Из всех удушающих слоев платья, его ленты, кружева и металлической нити, именно от пояса у меня перехватывает дыхание. Если его снять, он отмечает границу между мирами. В одном – непорочная молодая женщина, нетронутая мужчиной. В другом – новоиспеченная невеста и полоска крови на простынях.
Синьор Альбертинелли с трудом несет меня на руках в спальню на втором этаже. Положив на кровать, на мгновение останавливается, чтобы вытереть лоб.
– Отец отвел меня в публичный дом, хотел избавить от девственности, которую считал бременем.
Он взбивает подушки и садится на краешек кровати, переводя дыхание.
– Врать не стану, я получил удовольствие, о котором даже не подозревал, но с тенью сожаления. Момент страсти так мимолетен. Мать, упокой Господь ее душу, огорчилась бы. Она часто молчала, но стала откровеннее, когда заболела. Предостерегала, чтобы я не отдавал того, что нельзя вернуть, capisci?
У него пронзительные голубые глаза, непостижимые, страстные. И я знаю, что он собирается мне сказать: если он меня возьмет, поглотит, к нему что-то вернется. Моя добродетель восстановит его. Он тянется ко мне, а я готовлюсь, как предупреждали, к боли, что разорвет меня на части. И закрываю глаза.
Но он касается моих волос, не тела. Достает одну за другой шпильки из пучка, волосы свободно падают на плечи. Расчесывает пальцами завитки.
– Теперь ты моя жена и должна говорить мне правду.
Я испуганно киваю, пока он снимает ботинки.
– Allora! Сообщишь мне, когда будешь готова.
Если я правильно его поняла, то могу облегченно поплакать.
– Договорились? – спрашивает он, не услыхав ответа.
Я пытаюсь сказать «спасибо», но слова едва слышны.
Он целует меня в лоб и выходит из комнаты.
Я, не веря своим глазам и оцепенев, сижу как болванчик в кровати, а он шумно шагает наверху по кухне и возвращается с двумя ломтями хлеба, намазанными чем-то вроде вареного шпината и лука. В другой руке полупустая бутылка вина.

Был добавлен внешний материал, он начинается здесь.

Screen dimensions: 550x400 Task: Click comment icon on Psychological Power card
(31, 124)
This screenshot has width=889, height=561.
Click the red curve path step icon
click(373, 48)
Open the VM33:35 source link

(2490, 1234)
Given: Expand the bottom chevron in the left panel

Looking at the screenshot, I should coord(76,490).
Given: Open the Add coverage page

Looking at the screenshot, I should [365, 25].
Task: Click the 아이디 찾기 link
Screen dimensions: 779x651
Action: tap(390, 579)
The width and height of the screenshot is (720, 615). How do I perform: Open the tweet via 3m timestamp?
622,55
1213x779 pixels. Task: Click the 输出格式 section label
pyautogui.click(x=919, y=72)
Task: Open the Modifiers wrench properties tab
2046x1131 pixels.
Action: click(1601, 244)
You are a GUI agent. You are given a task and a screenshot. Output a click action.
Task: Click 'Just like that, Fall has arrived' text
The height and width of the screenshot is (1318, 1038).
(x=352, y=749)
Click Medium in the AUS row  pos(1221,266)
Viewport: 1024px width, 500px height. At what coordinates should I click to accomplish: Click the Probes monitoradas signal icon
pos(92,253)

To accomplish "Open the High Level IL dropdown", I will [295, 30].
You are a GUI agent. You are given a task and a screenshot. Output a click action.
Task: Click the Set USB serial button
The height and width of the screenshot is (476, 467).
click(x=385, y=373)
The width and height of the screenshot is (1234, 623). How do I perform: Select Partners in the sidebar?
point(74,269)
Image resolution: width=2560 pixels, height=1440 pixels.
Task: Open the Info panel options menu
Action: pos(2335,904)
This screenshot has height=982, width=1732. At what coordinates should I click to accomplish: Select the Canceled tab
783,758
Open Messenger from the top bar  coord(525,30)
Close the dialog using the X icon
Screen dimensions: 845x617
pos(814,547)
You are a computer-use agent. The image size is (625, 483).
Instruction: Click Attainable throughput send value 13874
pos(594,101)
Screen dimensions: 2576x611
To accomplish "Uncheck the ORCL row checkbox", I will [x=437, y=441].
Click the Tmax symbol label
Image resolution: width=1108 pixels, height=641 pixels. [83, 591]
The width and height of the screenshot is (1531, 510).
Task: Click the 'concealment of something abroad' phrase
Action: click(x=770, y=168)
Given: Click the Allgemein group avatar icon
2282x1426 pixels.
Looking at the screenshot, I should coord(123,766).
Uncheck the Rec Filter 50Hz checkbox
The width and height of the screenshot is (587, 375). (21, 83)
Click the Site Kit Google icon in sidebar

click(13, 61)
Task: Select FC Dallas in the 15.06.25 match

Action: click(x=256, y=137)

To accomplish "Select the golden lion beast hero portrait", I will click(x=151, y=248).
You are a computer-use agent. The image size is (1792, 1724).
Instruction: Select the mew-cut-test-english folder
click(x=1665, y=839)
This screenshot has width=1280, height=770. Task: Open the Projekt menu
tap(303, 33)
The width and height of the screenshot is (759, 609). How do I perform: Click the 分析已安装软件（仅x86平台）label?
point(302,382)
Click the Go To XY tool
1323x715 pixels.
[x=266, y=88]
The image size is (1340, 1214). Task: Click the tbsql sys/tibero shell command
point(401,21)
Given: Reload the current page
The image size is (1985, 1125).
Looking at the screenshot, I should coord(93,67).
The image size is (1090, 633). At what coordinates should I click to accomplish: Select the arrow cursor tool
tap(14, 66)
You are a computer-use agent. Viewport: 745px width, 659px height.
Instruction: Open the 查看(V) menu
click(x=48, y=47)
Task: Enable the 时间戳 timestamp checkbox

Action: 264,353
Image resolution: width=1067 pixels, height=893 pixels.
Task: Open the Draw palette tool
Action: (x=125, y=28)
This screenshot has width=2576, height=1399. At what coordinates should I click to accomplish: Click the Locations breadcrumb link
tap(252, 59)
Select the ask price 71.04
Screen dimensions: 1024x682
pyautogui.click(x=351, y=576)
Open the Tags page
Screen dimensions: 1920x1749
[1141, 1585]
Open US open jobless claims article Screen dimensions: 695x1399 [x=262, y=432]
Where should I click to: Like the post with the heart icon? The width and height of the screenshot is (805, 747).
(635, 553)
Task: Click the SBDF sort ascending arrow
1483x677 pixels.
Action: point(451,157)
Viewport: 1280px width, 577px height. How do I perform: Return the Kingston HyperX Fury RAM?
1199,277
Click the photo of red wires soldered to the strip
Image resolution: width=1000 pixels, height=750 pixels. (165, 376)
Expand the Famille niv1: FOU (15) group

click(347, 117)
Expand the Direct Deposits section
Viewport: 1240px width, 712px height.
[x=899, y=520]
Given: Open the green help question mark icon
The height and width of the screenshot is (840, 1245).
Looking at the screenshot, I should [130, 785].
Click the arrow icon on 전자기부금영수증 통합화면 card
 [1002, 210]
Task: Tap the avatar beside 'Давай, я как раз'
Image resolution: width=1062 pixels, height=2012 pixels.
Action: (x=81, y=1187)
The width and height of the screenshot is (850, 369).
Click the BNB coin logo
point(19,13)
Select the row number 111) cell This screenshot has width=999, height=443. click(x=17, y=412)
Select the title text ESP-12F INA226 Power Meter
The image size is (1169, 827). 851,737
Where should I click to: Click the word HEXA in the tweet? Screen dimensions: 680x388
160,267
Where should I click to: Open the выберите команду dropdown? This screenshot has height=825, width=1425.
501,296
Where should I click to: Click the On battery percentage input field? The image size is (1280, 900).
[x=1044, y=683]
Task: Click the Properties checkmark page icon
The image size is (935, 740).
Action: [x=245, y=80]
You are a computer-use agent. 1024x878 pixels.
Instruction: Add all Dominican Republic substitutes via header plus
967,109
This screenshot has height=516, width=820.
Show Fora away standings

– Ты ведь ничего не ела за обедом, – говорит он, протягивая мне наполненную до краев тарелку.
Я проголодалась и с благодарностью принимаю еду.
Он садится рядом и отпивает из бутылки.
– У твоего отца утром будет синяк под глазом, – сообщает он, сделав большой глоток.
– Я прошу за него прощения. Три дня не просыхает.
– Нотариус поставил его на место, – усмехается Альбертинелли. – И, может быть, синьора Оттолини простит, что он облегчился ей прямо под ноги.
Мы так искренне хохочем, что я давлюсь хлебом, и он хлопает меня по спине. Мы вместе пьем вино, и он рассказывает мне о своем отце, золотобойце, о матери, которую он любил всем сердцем. А потом он ложится на диванчике, а я на кровати. И в мыслях я называю его «Мариотто, за которого я вышла замуж». Размышляю: не могли бы мы устроить жизнь не так, как я жила до сих пор?
Переодевшись в ночную рубашку, проскальзываю в постель и примечаю новые ощущения. Пуховая перина убаюкивает. Тяжелую льняную простыню натягиваю до подбородка. Стойки кровати – часовые, а стены комнаты напоминают крепость. Я просплю всю ночь, не тревожась о непрошеных визитах мужчины с намерением подтвердить брак. Как же это назвать? Это не счастье, не волнение, даже не облегчение. Я так себя не чувствовала даже в родном доме. Я в безопасности. Впервые в жизни.